**WORK INSTRUCTIONS:**
What you return must be an exact copy of the lines in the listing below between the line holding "April Business Meeting (598, 188)" and the line holding "Главная (71, 749)", inclusive, and nothing more.

**SOURCE DATA:**
____
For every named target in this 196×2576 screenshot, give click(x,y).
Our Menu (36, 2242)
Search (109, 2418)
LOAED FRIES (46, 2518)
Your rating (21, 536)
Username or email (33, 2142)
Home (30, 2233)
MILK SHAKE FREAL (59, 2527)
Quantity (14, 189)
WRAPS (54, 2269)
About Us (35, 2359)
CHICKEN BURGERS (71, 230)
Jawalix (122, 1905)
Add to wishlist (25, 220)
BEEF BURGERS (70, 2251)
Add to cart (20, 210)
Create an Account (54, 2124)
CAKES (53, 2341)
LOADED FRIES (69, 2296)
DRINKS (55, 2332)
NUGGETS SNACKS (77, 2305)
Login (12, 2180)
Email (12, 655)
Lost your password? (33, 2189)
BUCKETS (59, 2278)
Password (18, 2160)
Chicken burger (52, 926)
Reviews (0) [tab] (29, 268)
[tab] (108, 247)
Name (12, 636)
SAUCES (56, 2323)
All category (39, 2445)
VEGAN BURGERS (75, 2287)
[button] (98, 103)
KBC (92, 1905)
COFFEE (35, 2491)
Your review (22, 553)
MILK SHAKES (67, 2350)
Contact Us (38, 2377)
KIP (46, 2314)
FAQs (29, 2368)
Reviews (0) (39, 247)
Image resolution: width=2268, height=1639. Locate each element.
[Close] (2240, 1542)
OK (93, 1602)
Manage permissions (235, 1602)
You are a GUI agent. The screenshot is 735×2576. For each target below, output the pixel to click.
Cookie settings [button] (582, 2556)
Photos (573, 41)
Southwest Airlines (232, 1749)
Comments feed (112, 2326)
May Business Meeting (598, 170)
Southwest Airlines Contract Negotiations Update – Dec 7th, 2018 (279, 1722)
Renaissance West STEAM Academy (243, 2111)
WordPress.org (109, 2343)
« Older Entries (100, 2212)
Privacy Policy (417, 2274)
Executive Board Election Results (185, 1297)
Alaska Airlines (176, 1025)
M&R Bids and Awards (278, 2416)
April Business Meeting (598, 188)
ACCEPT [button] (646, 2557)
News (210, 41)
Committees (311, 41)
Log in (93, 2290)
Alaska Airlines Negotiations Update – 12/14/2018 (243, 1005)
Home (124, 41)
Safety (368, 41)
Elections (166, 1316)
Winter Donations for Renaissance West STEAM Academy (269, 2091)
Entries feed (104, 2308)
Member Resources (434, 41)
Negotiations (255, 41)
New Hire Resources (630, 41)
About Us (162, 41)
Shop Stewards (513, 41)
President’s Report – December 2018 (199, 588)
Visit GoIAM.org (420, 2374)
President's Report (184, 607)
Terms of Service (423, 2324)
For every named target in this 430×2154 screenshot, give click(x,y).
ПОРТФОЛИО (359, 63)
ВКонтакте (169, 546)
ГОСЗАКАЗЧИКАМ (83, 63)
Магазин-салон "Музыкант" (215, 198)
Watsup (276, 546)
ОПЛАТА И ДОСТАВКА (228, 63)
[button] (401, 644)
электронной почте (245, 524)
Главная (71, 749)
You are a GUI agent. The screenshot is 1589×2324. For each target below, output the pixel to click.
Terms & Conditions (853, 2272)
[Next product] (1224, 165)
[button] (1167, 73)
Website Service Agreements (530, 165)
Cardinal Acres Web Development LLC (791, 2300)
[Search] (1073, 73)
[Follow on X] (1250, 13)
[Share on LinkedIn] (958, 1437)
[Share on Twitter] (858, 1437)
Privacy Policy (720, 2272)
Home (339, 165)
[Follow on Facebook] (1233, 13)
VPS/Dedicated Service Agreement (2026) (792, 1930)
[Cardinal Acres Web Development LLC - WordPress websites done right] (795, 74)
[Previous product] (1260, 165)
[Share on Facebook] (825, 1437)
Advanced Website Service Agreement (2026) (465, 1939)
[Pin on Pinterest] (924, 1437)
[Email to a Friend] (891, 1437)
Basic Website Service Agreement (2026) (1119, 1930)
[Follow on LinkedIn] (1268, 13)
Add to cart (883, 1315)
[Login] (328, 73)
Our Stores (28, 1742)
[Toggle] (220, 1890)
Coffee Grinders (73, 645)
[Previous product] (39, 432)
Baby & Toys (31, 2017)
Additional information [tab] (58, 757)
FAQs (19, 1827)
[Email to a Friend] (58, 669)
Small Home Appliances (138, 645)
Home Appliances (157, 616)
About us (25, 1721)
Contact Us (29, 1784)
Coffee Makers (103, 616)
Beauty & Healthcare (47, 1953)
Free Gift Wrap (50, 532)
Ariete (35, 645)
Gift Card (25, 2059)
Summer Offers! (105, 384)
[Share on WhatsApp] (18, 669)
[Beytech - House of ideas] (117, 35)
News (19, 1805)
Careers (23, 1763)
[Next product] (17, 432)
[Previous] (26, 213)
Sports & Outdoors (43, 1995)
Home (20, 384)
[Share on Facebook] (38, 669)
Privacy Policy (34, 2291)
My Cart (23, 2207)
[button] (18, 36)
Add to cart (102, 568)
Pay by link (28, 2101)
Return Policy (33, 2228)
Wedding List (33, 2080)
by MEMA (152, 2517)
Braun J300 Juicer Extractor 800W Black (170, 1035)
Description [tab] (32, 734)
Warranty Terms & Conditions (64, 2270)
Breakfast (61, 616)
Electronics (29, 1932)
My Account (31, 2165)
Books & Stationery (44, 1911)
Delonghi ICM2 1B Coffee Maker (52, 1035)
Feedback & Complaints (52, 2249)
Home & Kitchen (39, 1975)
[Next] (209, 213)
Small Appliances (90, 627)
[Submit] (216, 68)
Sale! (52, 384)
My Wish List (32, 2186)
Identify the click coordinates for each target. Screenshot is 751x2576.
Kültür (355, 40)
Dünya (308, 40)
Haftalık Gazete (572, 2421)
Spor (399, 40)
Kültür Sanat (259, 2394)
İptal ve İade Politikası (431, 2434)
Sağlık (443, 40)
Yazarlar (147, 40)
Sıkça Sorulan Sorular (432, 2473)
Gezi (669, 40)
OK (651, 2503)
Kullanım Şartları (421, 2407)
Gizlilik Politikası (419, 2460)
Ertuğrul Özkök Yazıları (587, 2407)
____
**ANSWER AREA:**
April Business Meeting (598, 188)
ACCEPT [button] (646, 2557)
News (210, 41)
Committees (311, 41)
Log in (93, 2290)
Alaska Airlines Negotiations Update – 12/14/2018 (243, 1005)
Home (124, 41)
Safety (368, 41)
Elections (166, 1316)
Winter Donations for Renaissance West STEAM Academy (269, 2091)
Entries feed (104, 2308)
Member Resources (434, 41)
Negotiations (255, 41)
New Hire Resources (630, 41)
About Us (162, 41)
Shop Stewards (513, 41)
President’s Report – December 2018 (199, 588)
Visit GoIAM.org (420, 2374)
President's Report (184, 607)
Terms of Service (423, 2324)
For every named target in this 430×2154 screenshot, give click(x,y).
ПОРТФОЛИО (359, 63)
ВКонтакте (169, 546)
ГОСЗАКАЗЧИКАМ (83, 63)
Магазин-салон "Музыкант" (215, 198)
Watsup (276, 546)
ОПЛАТА И ДОСТАВКА (228, 63)
[button] (401, 644)
электронной почте (245, 524)
Главная (71, 749)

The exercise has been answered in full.